Una politica che sia davvero europea non può esimersi dal compito di pensare finalmente i rapporti con la Russia, magari con atteggiamento severo ma capendo che la presenza ai suoi confini di forze della Nato somiglia molto a quella che fu la provocazione di Chruscev a Cuba, nel ’61-’62 («Non si mettono le dita negli occhi a nessuno», ha detto Prodi il 5 settembre). E significa, far politica, aver chiara in mente la natura attuale dello Stato ucraino, e la natura che esso dovrebbe darsi in futuro.

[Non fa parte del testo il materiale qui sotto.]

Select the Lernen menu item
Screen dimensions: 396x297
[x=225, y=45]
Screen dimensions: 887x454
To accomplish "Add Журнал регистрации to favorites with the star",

Se tale è il compito, almeno tre sono le cose da fare. Primo: riconoscere che siamo davanti a una guerra civile, dove le responsabilità non sono di un’unica fazione come pretendono diplomazie occidentali e Nato. Se Putin gioca sui nazionalismi etnici, allo stesso modo sta giocando, e in modo pesante, il governo ucraino. È l’opinione di Schmidt: contrariamente a quanto detto da Angela Merkel, in una frase attribuitale dal «New York Times», Putin non vive «in un altro mondo», ma «in questo mondo». Un mondo plurietnico, quello russo, che al contempo non può ignorare le proprie genti, se maltrattate negli Stati dell’ex Urss ora indipendenti. Né può essere estromesso dalla Crimea, che fu russa per secoli, fin quando Chruscev la «regalò» a Kiev nel ’54. Il porto di Sebastopoli, a Sud dell’Ucraina, è sede della Flotta del Mar Nero: permanenza sancita da un ventennale accordo russo-ucraino stipulato nel ’97, ed estesa nel 2010 per altri 25 anni.

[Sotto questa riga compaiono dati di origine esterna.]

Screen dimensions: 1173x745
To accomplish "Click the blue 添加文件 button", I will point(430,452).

Secondo: l’Unione deve prendere atto che la strategia di Kiev si avvale di milizie d’estrema destra, inserite nei propri apparati militari. Il caso più lampante è il battaglione Azov, armata neonazista che risponde direttamente al ministero dell’Interno. Su questa devianza tacciono l’Europa, gli Usa, la stampa mainstream.

Terzo: la strategia ucraina ha prodotto un numero allarmante di vittime civili nel Sud-Est ucraino, 260.000 sfollati interni e centinaia di migliaia di profughi che fuggono in Russia (secondo l’Unhcr, dall’inizio dell’anno più di 121.000 persone hanno richiesto lo status di rifugiato a Mosca, altre 138.000 hanno fatto domanda per forme di permessi di residenza, e sono in tutto ben 814.000 i cittadini ucraini russofoni che con status diversi si trovano ora in Russia). Nessuno, in buona fede, può credere che i fuggitivi siano tutti putiniani. Sono russofoni che si sentono perseguitati, declassati. Che hanno vissuto e temono ampie operazioni di pulizia etnica.

È una tragica ironia della storia che il modello di federazione su cui la nostra Unione è fondata – una convivenza di culture e lingue diverse che si rispettano l’un l’altra – sia proposto oggi non da noi europei, ma da Putin. È una tragedia mentale, oltre che politica.